Oracle recommends us to use the dd command to backup the voting disk with aminimum block size of 4KB.
How do you restore a voting disk?
To restore the backup of your voting disk, issue the dd or ocopy command for Linux and UNIX systems or ocopy for Windows systems respectively.
On Linux or UNIX systems:
dd if=backup_file_name of=voting_disk_name
On Windows systems, use the ocopy command:
ocopy backup_file_name voting_disk_name
where,
backup_file_name is the name of the voting disk backup file
voting_disk_name is the name of the active voting disk
How can we add and remove multiple voting disks?
If we have multiple voting disks, then we can remove the voting disks and add them back into our environment using the following commands, where path is the complete path of the location where the voting disk resides:
crsctl delete css votedisk path
crsctl add css votedisk path

How do we stop Oracle Clusterware? When do we stop it?
Before making any modification to the voting disk, as root user, stop Oracle Clusterware using the crsctl stop crs command on all nodes.
How do we add voting disk?
To add a voting disk, issue the following command as the root user, replacing the path variable with the fully qualified path name for the voting disk we want to add:
crsctl add css votedisk path -force
How do we move voting disks?
To move a voting disk, issue the following commands as the root user, replacing the path variable with the fully qualified path name for the voting disk we want to move:
crsctl delete css votedisk path -force
crsctl add css votedisk path -force

How do we remove voting disks?
To remove a voting disk, issue the following command as the root user, replacing the path variable with the fully qualified path name for the voting disk we want to remove:
crsctl delete css votedisk path -force
What should we do after modifying voting disks?
After modifying the voting disk, restart Oracle Clusterware using the crsctl start crs command on all nodes, and verify the voting disk location using the following command:
crsctl query css votedisk
When can we use -force option?
If our cluster is down, then we can include the -force option to modify the voting disk configuration, without interacting with active Oracle Clusterware daemons. However, using the -force option while any cluster node is active may corrupt our configuration.

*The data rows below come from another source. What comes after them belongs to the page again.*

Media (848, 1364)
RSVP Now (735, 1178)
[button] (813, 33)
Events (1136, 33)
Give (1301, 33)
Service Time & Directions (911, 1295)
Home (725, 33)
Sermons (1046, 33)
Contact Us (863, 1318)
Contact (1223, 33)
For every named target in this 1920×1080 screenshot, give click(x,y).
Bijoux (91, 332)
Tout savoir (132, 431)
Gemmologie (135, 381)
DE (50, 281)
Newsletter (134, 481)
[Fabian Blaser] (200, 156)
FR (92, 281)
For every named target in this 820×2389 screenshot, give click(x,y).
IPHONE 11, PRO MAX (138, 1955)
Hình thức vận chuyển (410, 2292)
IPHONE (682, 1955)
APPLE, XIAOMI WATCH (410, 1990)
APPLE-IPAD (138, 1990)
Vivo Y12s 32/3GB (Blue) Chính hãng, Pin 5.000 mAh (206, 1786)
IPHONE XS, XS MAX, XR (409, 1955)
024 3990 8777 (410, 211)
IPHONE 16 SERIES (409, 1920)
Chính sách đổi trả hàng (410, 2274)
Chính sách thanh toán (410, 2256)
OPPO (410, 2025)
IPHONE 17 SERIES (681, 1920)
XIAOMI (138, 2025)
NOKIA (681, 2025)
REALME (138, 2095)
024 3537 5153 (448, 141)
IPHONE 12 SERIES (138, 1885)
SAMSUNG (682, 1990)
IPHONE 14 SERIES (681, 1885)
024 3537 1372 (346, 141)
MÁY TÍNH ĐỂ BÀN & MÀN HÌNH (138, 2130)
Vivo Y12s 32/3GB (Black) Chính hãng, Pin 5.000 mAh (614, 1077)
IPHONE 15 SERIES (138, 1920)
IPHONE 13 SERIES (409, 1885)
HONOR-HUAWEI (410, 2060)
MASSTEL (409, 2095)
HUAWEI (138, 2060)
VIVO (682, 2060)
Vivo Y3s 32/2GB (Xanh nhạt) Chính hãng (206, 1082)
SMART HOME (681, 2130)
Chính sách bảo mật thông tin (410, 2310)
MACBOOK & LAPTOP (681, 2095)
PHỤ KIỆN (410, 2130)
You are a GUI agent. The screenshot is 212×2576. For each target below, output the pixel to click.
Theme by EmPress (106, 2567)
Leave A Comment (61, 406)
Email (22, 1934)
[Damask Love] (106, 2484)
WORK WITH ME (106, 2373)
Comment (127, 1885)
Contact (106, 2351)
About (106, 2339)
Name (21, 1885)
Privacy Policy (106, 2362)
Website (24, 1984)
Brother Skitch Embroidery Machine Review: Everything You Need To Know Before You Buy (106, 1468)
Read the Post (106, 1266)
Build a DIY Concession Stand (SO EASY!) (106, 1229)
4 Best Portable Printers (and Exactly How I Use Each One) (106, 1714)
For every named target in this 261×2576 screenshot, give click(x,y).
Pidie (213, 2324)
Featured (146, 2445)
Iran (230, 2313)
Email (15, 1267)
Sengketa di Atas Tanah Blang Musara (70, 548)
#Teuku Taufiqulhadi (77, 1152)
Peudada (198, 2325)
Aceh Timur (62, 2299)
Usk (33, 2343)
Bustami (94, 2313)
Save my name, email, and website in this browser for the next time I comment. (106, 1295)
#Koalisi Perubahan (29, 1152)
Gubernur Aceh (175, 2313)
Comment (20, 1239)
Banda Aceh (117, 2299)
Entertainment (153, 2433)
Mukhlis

Oracle Cluster Registry (OCR)

Maintains cluster configuration information as well as configuration information about any cluster database within the cluster. OCR is the repository of configuration information for the cluster that manages information about like the cluster node list and instance-to-node mapping information. This configuration information is used by many of the processes that make up the CRS as well as other cluster-aware applications which use this repository to share information amoung them. Some of the main components included in the OCR are:
·         Node membership information
·         Database instance, node, and other mapping information
·         ASM (if configured)
·         Application resource profiles such as VIP addresses, services, etc.
·         Service characteristics
·         Information about processes that Oracle Clusterware controls
·         Information about any third-party applications controlled by CRS (10g R2 and later)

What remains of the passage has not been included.